Addendum XXXX-A: Excerpts from SCP-XXXX recorded from outside events and internal testing.

From introduction shown to ██████ ███████ (successful recipient):
All this shit that's messed up about you, that ruins your life and drags down everyone around you, you can fix it. This book will tell you which parts of that useless brain of yours are fucked up. It's almost the whole thing, because you're almost completely worthless, and you fucking know it. You're disgusting.

Beginning of procedure as shown to ██████ ███████:
Before describing the process, let's make one thing clear, because you're just dumb enough you might not figure this shit out yourself: don't do this on your own.
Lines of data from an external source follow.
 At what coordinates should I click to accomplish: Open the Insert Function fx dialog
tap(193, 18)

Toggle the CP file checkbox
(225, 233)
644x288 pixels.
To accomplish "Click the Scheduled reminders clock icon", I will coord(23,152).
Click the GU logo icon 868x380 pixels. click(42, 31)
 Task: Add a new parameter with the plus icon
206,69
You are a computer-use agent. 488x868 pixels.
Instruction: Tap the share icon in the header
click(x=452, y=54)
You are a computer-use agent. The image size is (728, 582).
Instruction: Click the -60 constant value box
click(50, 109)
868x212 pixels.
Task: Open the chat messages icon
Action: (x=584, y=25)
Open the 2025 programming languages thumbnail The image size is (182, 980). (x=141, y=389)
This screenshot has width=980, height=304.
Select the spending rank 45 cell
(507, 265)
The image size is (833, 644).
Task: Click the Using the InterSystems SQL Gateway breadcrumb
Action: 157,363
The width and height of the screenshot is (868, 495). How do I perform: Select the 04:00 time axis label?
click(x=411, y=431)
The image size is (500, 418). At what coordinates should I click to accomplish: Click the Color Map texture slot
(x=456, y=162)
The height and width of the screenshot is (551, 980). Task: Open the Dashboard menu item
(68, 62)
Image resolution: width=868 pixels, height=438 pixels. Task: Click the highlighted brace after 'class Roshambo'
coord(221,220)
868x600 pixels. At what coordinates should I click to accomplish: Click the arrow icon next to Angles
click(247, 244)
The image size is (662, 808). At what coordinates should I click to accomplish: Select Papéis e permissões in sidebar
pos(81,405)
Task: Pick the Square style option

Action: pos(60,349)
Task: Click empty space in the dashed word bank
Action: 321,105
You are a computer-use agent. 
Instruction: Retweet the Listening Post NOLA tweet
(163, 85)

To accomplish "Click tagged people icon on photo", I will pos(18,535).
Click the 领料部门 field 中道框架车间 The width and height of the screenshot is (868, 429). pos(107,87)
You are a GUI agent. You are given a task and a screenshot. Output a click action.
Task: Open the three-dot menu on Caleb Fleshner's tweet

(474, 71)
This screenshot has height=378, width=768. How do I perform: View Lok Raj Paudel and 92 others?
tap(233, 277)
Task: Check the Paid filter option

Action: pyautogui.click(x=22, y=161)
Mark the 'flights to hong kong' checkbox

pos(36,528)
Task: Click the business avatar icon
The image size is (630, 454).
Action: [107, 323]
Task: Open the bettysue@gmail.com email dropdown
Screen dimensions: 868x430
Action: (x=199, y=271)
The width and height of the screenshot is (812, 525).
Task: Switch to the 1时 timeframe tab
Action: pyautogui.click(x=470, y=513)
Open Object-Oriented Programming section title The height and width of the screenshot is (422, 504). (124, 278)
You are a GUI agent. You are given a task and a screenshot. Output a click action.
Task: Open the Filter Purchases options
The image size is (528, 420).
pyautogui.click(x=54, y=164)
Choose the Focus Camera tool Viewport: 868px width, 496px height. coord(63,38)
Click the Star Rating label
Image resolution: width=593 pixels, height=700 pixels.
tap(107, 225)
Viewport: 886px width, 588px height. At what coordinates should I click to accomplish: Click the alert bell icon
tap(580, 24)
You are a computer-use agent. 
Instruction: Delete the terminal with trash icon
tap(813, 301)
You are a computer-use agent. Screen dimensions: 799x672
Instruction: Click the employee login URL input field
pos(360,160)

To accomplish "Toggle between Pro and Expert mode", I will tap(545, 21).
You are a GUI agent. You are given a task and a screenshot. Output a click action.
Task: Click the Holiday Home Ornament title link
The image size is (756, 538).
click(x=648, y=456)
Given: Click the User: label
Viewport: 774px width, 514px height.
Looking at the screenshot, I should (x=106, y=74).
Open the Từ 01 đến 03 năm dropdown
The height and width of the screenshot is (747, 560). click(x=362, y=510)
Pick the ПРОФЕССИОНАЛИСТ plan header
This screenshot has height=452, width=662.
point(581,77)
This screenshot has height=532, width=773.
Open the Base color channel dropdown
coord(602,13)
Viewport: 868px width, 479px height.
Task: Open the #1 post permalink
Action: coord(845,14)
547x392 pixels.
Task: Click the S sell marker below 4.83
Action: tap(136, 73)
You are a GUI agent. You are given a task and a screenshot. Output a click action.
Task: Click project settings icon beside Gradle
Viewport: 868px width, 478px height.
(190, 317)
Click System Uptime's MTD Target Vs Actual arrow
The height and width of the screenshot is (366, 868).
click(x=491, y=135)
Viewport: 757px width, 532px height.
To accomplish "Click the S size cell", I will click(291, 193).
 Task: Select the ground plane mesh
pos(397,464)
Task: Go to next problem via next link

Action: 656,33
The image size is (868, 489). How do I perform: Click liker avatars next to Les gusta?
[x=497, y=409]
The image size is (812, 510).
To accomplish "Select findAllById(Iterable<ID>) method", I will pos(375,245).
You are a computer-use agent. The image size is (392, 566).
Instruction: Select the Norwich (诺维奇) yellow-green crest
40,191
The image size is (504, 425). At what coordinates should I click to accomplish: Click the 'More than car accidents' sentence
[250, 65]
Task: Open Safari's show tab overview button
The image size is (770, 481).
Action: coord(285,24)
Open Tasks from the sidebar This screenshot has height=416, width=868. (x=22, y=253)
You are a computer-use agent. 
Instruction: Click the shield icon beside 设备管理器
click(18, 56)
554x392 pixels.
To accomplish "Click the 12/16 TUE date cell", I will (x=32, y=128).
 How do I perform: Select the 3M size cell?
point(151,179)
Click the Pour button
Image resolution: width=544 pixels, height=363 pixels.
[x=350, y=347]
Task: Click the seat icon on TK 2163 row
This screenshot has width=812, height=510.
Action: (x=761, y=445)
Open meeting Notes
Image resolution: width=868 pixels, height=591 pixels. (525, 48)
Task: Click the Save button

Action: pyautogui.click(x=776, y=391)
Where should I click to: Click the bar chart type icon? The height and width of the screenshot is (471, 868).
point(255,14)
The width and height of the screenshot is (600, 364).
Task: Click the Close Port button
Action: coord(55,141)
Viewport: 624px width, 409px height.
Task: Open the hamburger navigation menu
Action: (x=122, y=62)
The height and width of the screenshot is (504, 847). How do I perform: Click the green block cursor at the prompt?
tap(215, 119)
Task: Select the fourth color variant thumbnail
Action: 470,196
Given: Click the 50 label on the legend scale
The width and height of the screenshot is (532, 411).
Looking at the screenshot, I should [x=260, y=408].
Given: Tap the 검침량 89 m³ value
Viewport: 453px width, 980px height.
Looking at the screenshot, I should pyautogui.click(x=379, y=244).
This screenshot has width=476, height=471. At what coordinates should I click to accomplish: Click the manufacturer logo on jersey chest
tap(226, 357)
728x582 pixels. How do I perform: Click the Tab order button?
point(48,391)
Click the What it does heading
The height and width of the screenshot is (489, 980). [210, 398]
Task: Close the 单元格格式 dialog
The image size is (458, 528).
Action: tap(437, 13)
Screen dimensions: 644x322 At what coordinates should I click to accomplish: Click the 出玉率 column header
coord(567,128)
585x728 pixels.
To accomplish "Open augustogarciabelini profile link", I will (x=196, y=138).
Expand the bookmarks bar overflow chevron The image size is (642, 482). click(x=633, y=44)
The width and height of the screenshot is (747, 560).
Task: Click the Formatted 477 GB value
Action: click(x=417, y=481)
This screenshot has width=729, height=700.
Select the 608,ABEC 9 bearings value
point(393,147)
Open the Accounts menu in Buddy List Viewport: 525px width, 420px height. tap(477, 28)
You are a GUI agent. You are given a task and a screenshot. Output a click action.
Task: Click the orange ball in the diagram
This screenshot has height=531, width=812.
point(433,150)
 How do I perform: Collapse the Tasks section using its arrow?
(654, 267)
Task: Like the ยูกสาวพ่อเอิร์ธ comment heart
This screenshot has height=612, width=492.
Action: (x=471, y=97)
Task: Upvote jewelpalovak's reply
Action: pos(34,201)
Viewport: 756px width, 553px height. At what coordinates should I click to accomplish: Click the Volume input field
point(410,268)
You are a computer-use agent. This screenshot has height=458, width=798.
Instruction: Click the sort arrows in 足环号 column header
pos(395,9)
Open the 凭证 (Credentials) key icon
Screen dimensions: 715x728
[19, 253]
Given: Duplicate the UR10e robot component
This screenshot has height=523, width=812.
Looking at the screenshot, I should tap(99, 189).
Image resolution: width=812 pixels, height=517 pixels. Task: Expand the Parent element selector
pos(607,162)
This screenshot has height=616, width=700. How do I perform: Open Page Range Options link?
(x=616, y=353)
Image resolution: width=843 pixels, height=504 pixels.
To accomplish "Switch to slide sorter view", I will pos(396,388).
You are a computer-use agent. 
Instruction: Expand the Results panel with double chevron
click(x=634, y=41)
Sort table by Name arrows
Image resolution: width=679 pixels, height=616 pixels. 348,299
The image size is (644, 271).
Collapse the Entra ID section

Of course everyone thinks you're a piece of shit, even your "friends", but at least one of them has to be sorry enough for you to help you out. To reiterate: do not try to cut up your own thick troglodytic skull. If you do, you'll die. And everyone will think you committed suicide. And then they'll have a party to celebrate.

End of procedure as read by Dr. ███████ (sibling of ██████, not a surgical doctor, not otherwise targetted by SCP-XXXX):
Of course, it should go without saying that this is gonna be bloody. You're drilling into someone's head here, right? The most important thing is, don't chicken out, and don't stop till it's done. If you stop, ██████ might die, or end up a vegetable, but if you do the whole thing and don't fuck up too bad it'll work out. You've got balls and brains, unlike that lowlife, and you want to help him. You can do this.

Contents of SCP-XXXX as described by D-YYYYY:
Why are you reading this? You don't care what I say. You know there's nothing wrong with you. They'll tell you their offer, just agree and you'll get out of here.

Introduction from viewpoint of Foundation surgeon assigned to perform procedure on D-YYYYY, Dr. Mueller (normally targetted by SCP-XXXX):
You'll definitely fuck this up, but it doesn't matter. This psycho needs to be fixed one way or another. You could just shove a scalpel into her ear and that would fix everything, but you're too chickenshit. Whether she walks away from this or you put her in a bodybag, it makes no difference. Whether it's warm or cold, her body is just one more in a meaningless world. Which still puts her a thousand steps above a rancid puddle of puke like you.2

Addendum XXXX-D: On request of Dr. Mueller and other staff with level 2/XXXX clearance, the Ethics Committee is reviewing policy on internal use and external intervention regarding SCP-XXXX. Due to disruptions to performance, Dr. Mueller has been administered amnestics and removed from the SCP-XXXX team. Preliminary findings of the review indicate the current policy is appropriate.